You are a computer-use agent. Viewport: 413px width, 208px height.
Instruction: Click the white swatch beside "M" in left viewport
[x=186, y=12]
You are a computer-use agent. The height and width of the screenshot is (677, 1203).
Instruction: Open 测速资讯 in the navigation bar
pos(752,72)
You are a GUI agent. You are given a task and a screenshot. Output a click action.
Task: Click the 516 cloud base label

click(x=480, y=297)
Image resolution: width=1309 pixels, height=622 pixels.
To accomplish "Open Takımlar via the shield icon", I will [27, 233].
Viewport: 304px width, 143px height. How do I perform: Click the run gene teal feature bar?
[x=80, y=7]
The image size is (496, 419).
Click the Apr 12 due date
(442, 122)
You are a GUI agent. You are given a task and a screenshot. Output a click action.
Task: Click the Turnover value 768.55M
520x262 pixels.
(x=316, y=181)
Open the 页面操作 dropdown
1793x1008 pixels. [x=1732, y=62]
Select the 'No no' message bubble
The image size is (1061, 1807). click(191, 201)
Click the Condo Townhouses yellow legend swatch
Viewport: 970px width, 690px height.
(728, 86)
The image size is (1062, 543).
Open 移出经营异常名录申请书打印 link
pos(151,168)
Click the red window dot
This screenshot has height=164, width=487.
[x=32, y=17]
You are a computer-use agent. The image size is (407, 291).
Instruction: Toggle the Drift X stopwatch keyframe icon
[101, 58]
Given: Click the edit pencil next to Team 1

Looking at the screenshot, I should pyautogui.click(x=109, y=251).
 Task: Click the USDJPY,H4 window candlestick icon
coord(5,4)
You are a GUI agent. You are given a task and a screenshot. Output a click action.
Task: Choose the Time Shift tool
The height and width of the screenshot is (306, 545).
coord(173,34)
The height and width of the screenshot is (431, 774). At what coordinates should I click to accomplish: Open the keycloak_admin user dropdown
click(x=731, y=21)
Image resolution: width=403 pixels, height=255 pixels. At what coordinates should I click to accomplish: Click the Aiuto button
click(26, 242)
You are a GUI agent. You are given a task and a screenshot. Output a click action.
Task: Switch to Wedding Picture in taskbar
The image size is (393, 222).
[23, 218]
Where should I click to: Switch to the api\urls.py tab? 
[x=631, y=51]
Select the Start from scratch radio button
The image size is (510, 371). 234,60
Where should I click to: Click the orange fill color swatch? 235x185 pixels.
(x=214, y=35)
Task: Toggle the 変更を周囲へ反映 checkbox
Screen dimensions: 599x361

= = = = = = =

◆ TASK PROMPT
Word for word, copy the line containing "Instruction: Toggle the" and each line after it to the end of the records, and nothing besides.

◆ TASK ANSWER
Instruction: Toggle the Drift X stopwatch keyframe icon
[101, 58]
Given: Click the edit pencil next to Team 1

Looking at the screenshot, I should pyautogui.click(x=109, y=251).
 Task: Click the USDJPY,H4 window candlestick icon
coord(5,4)
You are a GUI agent. You are given a task and a screenshot. Output a click action.
Task: Choose the Time Shift tool
The height and width of the screenshot is (306, 545).
coord(173,34)
The height and width of the screenshot is (431, 774). At what coordinates should I click to accomplish: Open the keycloak_admin user dropdown
click(x=731, y=21)
Image resolution: width=403 pixels, height=255 pixels. At what coordinates should I click to accomplish: Click the Aiuto button
click(26, 242)
You are a GUI agent. You are given a task and a screenshot. Output a click action.
Task: Switch to Wedding Picture in taskbar
The image size is (393, 222).
[23, 218]
Where should I click to: Switch to the api\urls.py tab? 
[x=631, y=51]
Select the Start from scratch radio button
The image size is (510, 371). 234,60
Where should I click to: Click the orange fill color swatch? 235x185 pixels.
(x=214, y=35)
Task: Toggle the 変更を周囲へ反映 checkbox
Screen dimensions: 599x361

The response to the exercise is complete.